• [WHAT YOU SHOULD DO] Each line in the entries below that holds the word "will" belongs in the answer.

[Stored entries]
+++++
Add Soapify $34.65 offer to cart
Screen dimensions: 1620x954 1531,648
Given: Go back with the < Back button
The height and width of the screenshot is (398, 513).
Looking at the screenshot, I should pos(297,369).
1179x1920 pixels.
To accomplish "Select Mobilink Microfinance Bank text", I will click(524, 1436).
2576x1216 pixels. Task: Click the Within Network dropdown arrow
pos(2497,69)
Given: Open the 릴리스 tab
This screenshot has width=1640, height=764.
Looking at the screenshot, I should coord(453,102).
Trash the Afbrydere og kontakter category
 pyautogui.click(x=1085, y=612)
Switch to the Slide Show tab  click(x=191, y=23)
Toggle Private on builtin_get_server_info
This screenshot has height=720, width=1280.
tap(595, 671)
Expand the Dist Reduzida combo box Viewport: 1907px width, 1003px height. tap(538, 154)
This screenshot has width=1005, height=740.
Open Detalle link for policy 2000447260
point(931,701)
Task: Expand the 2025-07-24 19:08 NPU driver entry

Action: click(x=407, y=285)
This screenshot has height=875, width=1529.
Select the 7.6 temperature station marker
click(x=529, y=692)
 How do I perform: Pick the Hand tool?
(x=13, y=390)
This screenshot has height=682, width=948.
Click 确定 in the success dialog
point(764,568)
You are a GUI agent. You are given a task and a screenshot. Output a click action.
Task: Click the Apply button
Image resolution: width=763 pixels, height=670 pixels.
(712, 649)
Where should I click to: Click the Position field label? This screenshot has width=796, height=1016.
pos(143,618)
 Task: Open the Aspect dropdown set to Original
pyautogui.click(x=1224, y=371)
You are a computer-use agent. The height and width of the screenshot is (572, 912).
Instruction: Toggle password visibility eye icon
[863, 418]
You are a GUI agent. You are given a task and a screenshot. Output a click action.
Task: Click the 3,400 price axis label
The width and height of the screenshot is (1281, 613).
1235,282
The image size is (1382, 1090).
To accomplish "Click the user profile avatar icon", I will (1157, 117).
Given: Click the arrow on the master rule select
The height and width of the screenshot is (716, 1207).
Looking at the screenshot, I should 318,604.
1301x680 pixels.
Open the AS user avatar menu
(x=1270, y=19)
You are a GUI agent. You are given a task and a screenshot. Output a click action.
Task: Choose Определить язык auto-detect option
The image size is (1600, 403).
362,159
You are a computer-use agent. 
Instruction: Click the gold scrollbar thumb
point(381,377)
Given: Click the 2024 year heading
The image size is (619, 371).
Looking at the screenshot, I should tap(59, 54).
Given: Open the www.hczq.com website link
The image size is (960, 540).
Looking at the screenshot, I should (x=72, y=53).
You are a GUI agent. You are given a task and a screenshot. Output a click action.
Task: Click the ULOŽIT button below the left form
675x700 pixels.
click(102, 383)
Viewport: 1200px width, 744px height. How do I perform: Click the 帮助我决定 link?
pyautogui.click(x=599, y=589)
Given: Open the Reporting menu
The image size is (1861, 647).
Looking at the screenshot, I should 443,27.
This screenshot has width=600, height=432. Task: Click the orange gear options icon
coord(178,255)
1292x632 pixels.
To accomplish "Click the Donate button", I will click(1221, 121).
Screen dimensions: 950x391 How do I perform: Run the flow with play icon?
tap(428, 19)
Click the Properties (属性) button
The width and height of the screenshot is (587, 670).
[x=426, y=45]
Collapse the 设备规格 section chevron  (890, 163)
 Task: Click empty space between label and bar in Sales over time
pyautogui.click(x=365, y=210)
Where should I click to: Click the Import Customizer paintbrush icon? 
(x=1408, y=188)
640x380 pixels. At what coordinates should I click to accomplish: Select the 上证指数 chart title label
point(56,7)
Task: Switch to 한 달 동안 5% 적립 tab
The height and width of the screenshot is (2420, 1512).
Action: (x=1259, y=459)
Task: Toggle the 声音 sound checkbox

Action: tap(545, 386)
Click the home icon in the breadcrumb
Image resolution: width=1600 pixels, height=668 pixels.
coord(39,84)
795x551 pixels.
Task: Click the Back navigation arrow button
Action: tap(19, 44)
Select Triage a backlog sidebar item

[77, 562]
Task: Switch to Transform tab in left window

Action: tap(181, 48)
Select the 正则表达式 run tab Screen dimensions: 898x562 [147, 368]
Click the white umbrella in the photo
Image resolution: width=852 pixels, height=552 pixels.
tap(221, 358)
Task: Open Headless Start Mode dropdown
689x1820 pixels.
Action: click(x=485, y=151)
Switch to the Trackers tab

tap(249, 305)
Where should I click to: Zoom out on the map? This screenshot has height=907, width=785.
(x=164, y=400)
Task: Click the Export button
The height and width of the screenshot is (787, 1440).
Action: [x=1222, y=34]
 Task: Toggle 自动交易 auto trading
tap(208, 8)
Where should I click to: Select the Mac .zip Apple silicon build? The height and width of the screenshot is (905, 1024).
+++++
• [REPLY TO THE TASK]
To accomplish "Select Mobilink Microfinance Bank text", I will click(524, 1436).
To accomplish "Click the user profile avatar icon", I will (1157, 117).
To accomplish "Click the Donate button", I will click(1221, 121).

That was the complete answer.